[DATA SHOWN start]

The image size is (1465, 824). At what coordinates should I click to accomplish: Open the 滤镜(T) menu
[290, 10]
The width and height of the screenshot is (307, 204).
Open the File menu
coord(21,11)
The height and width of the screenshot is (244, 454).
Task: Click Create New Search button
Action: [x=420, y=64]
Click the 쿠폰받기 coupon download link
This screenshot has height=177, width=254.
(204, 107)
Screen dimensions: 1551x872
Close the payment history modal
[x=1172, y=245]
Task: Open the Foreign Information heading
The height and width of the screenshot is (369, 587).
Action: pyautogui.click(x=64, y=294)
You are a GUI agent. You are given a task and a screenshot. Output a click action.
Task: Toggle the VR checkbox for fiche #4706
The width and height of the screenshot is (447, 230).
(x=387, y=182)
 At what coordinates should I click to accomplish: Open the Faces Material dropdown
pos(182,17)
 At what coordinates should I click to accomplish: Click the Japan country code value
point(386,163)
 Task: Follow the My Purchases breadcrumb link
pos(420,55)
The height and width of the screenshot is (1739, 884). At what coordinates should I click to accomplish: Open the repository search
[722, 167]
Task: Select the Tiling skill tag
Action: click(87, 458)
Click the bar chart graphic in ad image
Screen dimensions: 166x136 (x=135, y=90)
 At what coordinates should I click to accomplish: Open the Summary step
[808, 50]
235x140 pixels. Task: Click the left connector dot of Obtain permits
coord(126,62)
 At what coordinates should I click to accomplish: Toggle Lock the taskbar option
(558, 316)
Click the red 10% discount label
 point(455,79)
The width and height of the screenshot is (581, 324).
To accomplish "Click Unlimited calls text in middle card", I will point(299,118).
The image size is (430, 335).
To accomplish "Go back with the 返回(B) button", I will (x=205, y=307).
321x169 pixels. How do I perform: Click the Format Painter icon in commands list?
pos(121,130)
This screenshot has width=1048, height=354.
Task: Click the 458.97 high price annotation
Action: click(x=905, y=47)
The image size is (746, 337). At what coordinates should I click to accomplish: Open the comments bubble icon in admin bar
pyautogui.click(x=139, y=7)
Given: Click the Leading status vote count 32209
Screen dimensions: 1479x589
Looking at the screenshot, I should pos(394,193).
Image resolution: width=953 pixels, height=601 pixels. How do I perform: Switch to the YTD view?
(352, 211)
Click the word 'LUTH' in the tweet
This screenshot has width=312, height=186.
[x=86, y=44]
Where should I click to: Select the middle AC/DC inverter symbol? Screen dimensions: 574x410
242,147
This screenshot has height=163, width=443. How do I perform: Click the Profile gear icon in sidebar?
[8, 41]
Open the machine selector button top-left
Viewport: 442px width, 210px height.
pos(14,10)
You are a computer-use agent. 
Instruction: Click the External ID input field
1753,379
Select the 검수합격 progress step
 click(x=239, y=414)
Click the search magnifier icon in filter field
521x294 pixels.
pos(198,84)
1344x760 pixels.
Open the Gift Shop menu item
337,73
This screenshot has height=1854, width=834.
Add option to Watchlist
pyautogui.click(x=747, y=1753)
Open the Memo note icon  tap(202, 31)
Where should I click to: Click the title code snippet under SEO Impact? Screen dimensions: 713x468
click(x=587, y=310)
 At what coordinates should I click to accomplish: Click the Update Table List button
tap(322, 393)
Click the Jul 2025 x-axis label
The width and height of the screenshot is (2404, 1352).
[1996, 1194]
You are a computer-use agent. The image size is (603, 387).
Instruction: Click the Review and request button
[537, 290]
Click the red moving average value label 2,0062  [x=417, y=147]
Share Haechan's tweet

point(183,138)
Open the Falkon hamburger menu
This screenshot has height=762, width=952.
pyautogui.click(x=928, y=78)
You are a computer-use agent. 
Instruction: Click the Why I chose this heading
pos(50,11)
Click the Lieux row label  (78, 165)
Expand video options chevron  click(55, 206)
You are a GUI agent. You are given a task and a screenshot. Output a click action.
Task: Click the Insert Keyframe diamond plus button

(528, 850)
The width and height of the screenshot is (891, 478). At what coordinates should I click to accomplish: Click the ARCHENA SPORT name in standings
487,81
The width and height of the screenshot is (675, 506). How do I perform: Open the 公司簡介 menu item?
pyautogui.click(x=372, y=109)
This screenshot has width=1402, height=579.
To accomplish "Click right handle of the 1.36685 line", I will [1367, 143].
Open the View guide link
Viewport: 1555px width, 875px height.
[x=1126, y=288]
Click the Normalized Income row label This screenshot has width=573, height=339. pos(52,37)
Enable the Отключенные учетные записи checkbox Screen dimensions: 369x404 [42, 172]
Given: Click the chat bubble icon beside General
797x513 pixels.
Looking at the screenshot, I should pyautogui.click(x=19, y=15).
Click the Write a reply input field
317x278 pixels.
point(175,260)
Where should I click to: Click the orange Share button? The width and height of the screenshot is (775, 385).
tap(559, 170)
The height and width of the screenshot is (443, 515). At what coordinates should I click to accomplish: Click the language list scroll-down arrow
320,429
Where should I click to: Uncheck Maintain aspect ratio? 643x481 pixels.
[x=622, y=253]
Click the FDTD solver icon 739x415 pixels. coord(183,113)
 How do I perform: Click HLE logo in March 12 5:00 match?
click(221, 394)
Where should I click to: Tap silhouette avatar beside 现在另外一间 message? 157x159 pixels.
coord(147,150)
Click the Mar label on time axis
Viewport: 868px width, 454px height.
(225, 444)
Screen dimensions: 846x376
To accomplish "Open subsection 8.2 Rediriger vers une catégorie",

[DATA SHOWN end]

*GIVEN TASK*
Print all the lines above word for word.

*TASK RESULT*
The image size is (1465, 824). At what coordinates should I click to accomplish: Open the 滤镜(T) menu
[290, 10]
The width and height of the screenshot is (307, 204).
Open the File menu
coord(21,11)
The height and width of the screenshot is (244, 454).
Task: Click Create New Search button
Action: [x=420, y=64]
Click the 쿠폰받기 coupon download link
This screenshot has height=177, width=254.
(204, 107)
Screen dimensions: 1551x872
Close the payment history modal
[x=1172, y=245]
Task: Open the Foreign Information heading
The height and width of the screenshot is (369, 587).
Action: pyautogui.click(x=64, y=294)
You are a GUI agent. You are given a task and a screenshot. Output a click action.
Task: Toggle the VR checkbox for fiche #4706
The width and height of the screenshot is (447, 230).
(x=387, y=182)
 At what coordinates should I click to accomplish: Open the Faces Material dropdown
pos(182,17)
 At what coordinates should I click to accomplish: Click the Japan country code value
point(386,163)
 Task: Follow the My Purchases breadcrumb link
pos(420,55)
The height and width of the screenshot is (1739, 884). At what coordinates should I click to accomplish: Open the repository search
[722, 167]
Task: Select the Tiling skill tag
Action: click(87, 458)
Click the bar chart graphic in ad image
Screen dimensions: 166x136 (x=135, y=90)
 At what coordinates should I click to accomplish: Open the Summary step
[808, 50]
235x140 pixels. Task: Click the left connector dot of Obtain permits
coord(126,62)
 At what coordinates should I click to accomplish: Toggle Lock the taskbar option
(558, 316)
Click the red 10% discount label
 point(455,79)
The width and height of the screenshot is (581, 324).
To accomplish "Click Unlimited calls text in middle card", I will point(299,118).
The image size is (430, 335).
To accomplish "Go back with the 返回(B) button", I will (x=205, y=307).
321x169 pixels. How do I perform: Click the Format Painter icon in commands list?
pos(121,130)
This screenshot has width=1048, height=354.
Task: Click the 458.97 high price annotation
Action: click(x=905, y=47)
The image size is (746, 337). At what coordinates should I click to accomplish: Open the comments bubble icon in admin bar
pyautogui.click(x=139, y=7)
Given: Click the Leading status vote count 32209
Screen dimensions: 1479x589
Looking at the screenshot, I should pos(394,193).
Image resolution: width=953 pixels, height=601 pixels. How do I perform: Switch to the YTD view?
(352, 211)
Click the word 'LUTH' in the tweet
This screenshot has width=312, height=186.
[x=86, y=44]
Where should I click to: Select the middle AC/DC inverter symbol? Screen dimensions: 574x410
242,147
This screenshot has height=163, width=443. How do I perform: Click the Profile gear icon in sidebar?
[8, 41]
Open the machine selector button top-left
Viewport: 442px width, 210px height.
pos(14,10)
You are a computer-use agent. 
Instruction: Click the External ID input field
1753,379
Select the 검수합격 progress step
 click(x=239, y=414)
Click the search magnifier icon in filter field
521x294 pixels.
pos(198,84)
1344x760 pixels.
Open the Gift Shop menu item
337,73
This screenshot has height=1854, width=834.
Add option to Watchlist
pyautogui.click(x=747, y=1753)
Open the Memo note icon  tap(202, 31)
Where should I click to: Click the title code snippet under SEO Impact? Screen dimensions: 713x468
click(x=587, y=310)
 At what coordinates should I click to accomplish: Click the Update Table List button
tap(322, 393)
Click the Jul 2025 x-axis label
The width and height of the screenshot is (2404, 1352).
[1996, 1194]
You are a computer-use agent. The image size is (603, 387).
Instruction: Click the Review and request button
[537, 290]
Click the red moving average value label 2,0062  [x=417, y=147]
Share Haechan's tweet

point(183,138)
Open the Falkon hamburger menu
This screenshot has height=762, width=952.
pyautogui.click(x=928, y=78)
You are a computer-use agent. 
Instruction: Click the Why I chose this heading
pos(50,11)
Click the Lieux row label  (78, 165)
Expand video options chevron  click(55, 206)
You are a GUI agent. You are given a task and a screenshot. Output a click action.
Task: Click the Insert Keyframe diamond plus button

(528, 850)
The width and height of the screenshot is (891, 478). At what coordinates should I click to accomplish: Click the ARCHENA SPORT name in standings
487,81
The width and height of the screenshot is (675, 506). How do I perform: Open the 公司簡介 menu item?
pyautogui.click(x=372, y=109)
This screenshot has width=1402, height=579.
To accomplish "Click right handle of the 1.36685 line", I will [1367, 143].
Open the View guide link
Viewport: 1555px width, 875px height.
[x=1126, y=288]
Click the Normalized Income row label This screenshot has width=573, height=339. pos(52,37)
Enable the Отключенные учетные записи checkbox Screen dimensions: 369x404 [42, 172]
Given: Click the chat bubble icon beside General
797x513 pixels.
Looking at the screenshot, I should pyautogui.click(x=19, y=15).
Click the Write a reply input field
317x278 pixels.
point(175,260)
Where should I click to: Click the orange Share button? The width and height of the screenshot is (775, 385).
tap(559, 170)
The height and width of the screenshot is (443, 515). At what coordinates should I click to accomplish: Click the language list scroll-down arrow
320,429
Where should I click to: Uncheck Maintain aspect ratio? 643x481 pixels.
[x=622, y=253]
Click the FDTD solver icon 739x415 pixels. coord(183,113)
 How do I perform: Click HLE logo in March 12 5:00 match?
click(221, 394)
Where should I click to: Tap silhouette avatar beside 现在另外一间 message? 157x159 pixels.
coord(147,150)
Click the Mar label on time axis
Viewport: 868px width, 454px height.
(225, 444)
Screen dimensions: 846x376
To accomplish "Open subsection 8.2 Rediriger vers une catégorie",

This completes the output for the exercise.